-- Supplied records start --

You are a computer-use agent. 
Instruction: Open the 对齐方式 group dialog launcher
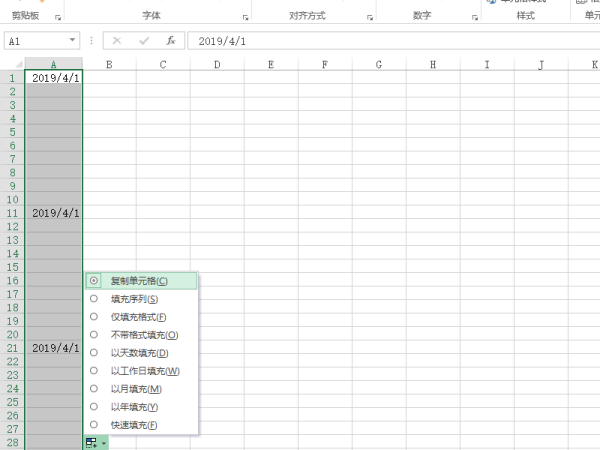(x=369, y=18)
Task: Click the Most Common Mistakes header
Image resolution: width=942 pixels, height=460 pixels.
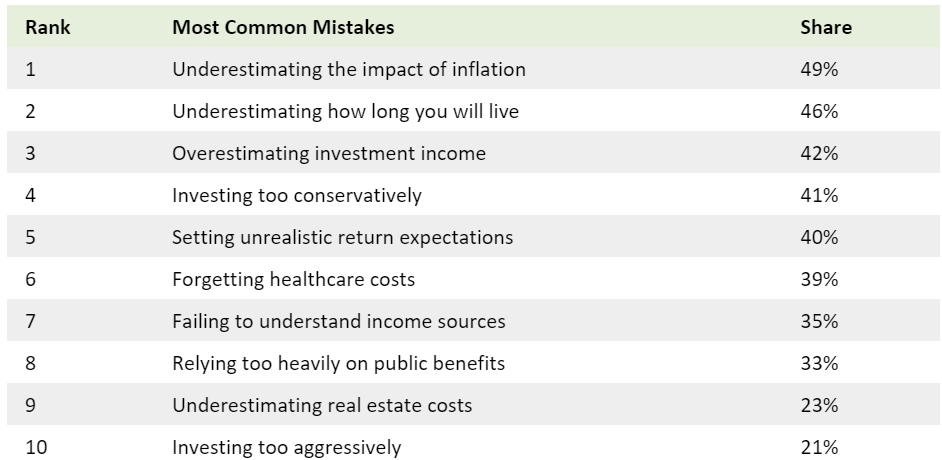Action: [283, 28]

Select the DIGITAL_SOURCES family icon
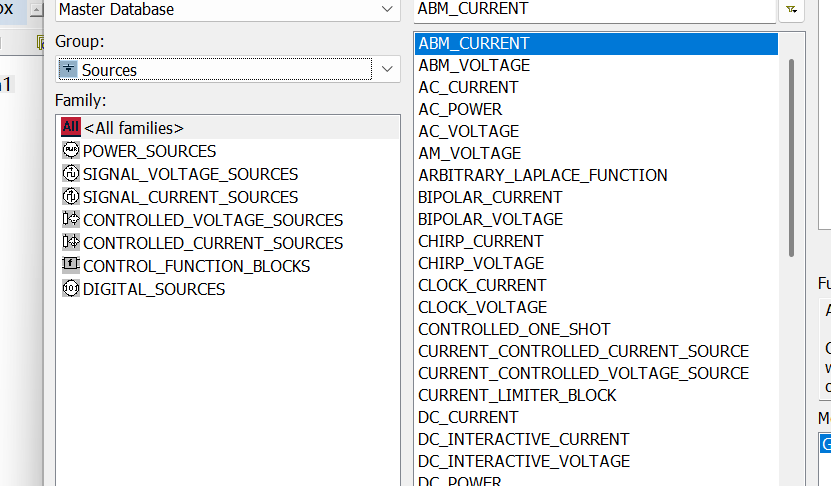click(x=70, y=289)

-- Supplied records end --

■ **Prompt**
Swap "header" for "heading" throughout the records and write them out again with everything else unchanged, leaving out the pictures.

■ **The answer**
You are a computer-use agent. 
Instruction: Open the 对齐方式 group dialog launcher
(x=369, y=18)
Task: Click the Most Common Mistakes heading
Image resolution: width=942 pixels, height=460 pixels.
Action: [283, 28]

Select the DIGITAL_SOURCES family icon
click(x=70, y=289)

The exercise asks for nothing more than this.